I am through a network at school. it would automatically connect me through LAN and Broadband and Wireless. First the LAN started messing up and I could not reew my IP address. Then all 3 options disappeared when i open My Network Connections and my Internal Network Card says its off. Firewall cant connect either.

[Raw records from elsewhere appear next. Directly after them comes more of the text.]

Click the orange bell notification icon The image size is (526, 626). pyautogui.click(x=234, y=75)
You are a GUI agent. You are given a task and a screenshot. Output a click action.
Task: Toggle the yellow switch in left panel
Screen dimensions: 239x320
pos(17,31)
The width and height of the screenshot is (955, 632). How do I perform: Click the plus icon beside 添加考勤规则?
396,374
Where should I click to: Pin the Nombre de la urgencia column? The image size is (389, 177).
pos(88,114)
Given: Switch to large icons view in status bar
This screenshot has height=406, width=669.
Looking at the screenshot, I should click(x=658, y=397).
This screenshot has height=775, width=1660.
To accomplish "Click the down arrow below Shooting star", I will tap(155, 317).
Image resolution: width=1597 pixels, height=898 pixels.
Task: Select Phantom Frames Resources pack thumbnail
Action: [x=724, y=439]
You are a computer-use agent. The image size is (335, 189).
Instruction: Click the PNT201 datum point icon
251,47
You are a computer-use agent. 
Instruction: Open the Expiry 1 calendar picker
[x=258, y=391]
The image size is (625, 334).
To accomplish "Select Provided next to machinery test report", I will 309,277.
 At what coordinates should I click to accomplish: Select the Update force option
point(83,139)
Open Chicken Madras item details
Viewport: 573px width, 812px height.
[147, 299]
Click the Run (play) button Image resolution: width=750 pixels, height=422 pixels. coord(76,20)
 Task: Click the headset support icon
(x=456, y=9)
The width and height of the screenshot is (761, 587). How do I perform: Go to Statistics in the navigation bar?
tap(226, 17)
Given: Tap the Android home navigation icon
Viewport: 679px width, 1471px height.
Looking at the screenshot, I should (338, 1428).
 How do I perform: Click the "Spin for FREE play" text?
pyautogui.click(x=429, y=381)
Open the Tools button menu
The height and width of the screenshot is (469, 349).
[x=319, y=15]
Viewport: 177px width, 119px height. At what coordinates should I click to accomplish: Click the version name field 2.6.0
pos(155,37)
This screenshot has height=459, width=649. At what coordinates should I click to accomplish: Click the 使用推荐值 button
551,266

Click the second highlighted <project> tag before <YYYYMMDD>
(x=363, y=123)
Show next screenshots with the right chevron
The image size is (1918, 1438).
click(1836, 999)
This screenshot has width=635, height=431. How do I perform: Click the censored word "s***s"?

This happened before I ever contacted you and the only virus protection i had was spybot and adaware. I then downloaded AVG and when it got worse I got Xoftspy. I havent been able to get any network access since before i posted on this site.

[Daemon]

Go to Control Panel>Network Connections>doubleclick LAN and tell me what it says in the device status box.

[benomoth]

It is not even an option. Thers nothing under Network Connections and when I try to create a boradband network that is always on, it says I should already be connected

[Daemon]

Go to Control Panel>System>Hardware>Device Manager>Network Adapters and doubleclick on your card if there. Take a screenshot of the window that pops up and post it here.

[benomoth]

I got the screen shot but it was way too big to upload (5mb). Basically every network adapter says that the driver is corrupted or missing and i ran the troubleshooters but none of them were able to repair the drivers

[Daemon]

Try the add hardware icon in Control Panel to see if that fixes it, otherwise you need to track down the latest drivers for your kit. Failing all that, I think you are looking at a reformat and reinstall.

[benomoth]

Yeah it didnt work. Guess I'll have to reformat. Any clue as to how/why this happened?